The International Swaps and Derivatives Association
(‘ISDA’) Master Agreement is the group’s preferred
agreement for documenting derivatives activity. It
provides the contractual framework within which dealing
activity across a full range of over-the-counter products
is conducted, and contractually binds both parties to
apply close-out netting across all outstanding
transactions covered by an agreement if either party
defaults or other pre-agreed termination events occur. It
is common, and the group’s preferred practice, for the
parties to execute a Credit Support Annex (‘CSA’) in
conjunction with the ISDA Master Agreement. Under a
CSA, collateral is passed between the parties to mitigate
the market-contingent counterparty risk inherent in the
outstanding positions.
We manage the counterparty exposure arising from
market risk on our OTC derivative contracts by using
collateral agreements with counterparties and netting
agreements. Currently, we do not actively manage our
general OTC derivative counterparty exposure in the
credit markets, although we may manage individual
exposures in certain circumstances.
HSBC has historically placed strict policy restrictions on
collateral types and as a consequence the types of
collateral received and pledged are, by value, highly
liquid and of a strong quality, being predominantly cash.

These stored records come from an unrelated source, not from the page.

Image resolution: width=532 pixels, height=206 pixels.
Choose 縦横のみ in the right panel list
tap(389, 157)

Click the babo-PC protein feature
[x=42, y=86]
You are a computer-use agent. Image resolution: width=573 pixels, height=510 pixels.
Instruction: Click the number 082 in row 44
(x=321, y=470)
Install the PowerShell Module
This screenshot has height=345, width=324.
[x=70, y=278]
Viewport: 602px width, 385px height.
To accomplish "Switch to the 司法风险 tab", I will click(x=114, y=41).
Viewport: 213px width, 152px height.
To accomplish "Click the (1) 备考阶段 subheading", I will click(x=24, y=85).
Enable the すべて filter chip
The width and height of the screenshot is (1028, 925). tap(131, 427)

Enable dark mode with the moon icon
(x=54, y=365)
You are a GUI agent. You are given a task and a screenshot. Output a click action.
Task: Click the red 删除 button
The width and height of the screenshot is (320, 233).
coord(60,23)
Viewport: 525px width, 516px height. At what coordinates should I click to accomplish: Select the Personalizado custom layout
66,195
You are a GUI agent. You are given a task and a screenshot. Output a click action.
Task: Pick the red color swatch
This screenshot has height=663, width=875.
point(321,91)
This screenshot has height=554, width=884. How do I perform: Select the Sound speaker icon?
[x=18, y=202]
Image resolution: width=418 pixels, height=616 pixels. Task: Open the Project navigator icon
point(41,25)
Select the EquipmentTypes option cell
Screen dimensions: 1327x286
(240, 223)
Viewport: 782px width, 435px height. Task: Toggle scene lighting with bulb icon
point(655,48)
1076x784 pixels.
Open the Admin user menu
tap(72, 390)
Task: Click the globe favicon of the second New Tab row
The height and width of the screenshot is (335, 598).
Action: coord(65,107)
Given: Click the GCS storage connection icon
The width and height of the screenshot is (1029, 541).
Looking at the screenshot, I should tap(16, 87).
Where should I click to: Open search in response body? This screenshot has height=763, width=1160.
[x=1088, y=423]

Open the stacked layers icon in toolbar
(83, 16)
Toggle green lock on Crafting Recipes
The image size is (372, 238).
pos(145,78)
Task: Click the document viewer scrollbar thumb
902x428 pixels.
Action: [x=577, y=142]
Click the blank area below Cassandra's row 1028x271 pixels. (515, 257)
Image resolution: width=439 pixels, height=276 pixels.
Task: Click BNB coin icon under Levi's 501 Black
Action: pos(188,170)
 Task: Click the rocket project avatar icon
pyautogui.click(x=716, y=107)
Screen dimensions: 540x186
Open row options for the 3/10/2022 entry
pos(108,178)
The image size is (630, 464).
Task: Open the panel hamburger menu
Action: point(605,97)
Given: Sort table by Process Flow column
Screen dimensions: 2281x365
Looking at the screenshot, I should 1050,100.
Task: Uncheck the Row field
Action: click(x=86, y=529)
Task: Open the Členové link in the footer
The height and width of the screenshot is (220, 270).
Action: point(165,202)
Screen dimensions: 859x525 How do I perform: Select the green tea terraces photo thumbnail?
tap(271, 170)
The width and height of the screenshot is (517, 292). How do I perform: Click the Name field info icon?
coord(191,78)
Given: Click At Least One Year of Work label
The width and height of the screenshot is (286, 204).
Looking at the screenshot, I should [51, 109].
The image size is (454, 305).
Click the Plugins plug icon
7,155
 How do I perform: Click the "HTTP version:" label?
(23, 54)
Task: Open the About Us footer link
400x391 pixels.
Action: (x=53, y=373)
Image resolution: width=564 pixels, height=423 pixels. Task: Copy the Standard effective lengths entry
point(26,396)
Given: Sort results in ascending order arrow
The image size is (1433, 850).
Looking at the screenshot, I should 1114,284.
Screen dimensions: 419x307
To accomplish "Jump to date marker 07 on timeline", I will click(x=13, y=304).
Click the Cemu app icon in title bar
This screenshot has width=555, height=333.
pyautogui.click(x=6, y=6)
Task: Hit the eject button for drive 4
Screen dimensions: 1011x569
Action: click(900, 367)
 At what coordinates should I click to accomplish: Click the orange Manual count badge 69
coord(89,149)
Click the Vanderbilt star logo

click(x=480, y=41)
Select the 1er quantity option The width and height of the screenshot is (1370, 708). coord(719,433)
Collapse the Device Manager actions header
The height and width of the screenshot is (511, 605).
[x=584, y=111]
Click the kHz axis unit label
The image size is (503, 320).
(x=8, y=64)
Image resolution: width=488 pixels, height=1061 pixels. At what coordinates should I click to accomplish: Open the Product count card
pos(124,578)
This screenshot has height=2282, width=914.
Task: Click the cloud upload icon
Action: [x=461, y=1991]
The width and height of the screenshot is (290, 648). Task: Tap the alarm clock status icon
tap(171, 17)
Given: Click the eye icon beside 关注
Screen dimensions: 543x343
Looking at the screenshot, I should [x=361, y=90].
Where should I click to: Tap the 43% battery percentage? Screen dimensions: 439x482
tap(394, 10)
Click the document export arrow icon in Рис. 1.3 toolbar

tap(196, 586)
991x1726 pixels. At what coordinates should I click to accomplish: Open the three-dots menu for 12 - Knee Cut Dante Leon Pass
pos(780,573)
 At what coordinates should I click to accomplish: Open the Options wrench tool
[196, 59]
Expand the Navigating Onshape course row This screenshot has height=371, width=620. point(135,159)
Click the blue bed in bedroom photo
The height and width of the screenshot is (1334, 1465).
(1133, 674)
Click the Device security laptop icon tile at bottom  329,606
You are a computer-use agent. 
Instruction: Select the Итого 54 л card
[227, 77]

Where a collateral type is required to be approved
outside the collateral policy (which includes collateral
that includes wrong way risks), a submission to the
Documentation Approval Committee (‘DAC’) for approval
is required. The DAC requires the participation and sign-
off of senior representatives from the Global Markets
Chief Operating Officer, Legal and Risk.
The majority of the counterparties with whom we have a
collateral agreement are European. The majority of the
group’s CSAs are with financial institutional clients.
Reverse repos non trading
Following the change in balance sheet presentation
explained on page 155, non-trading reverse repos are
presented separately on the face of the balance sheet
and are no longer included in ‘Loans and advances to
customers’ and ‘Loans and advances to banks’.
Comparative data have been re-presented accordingly.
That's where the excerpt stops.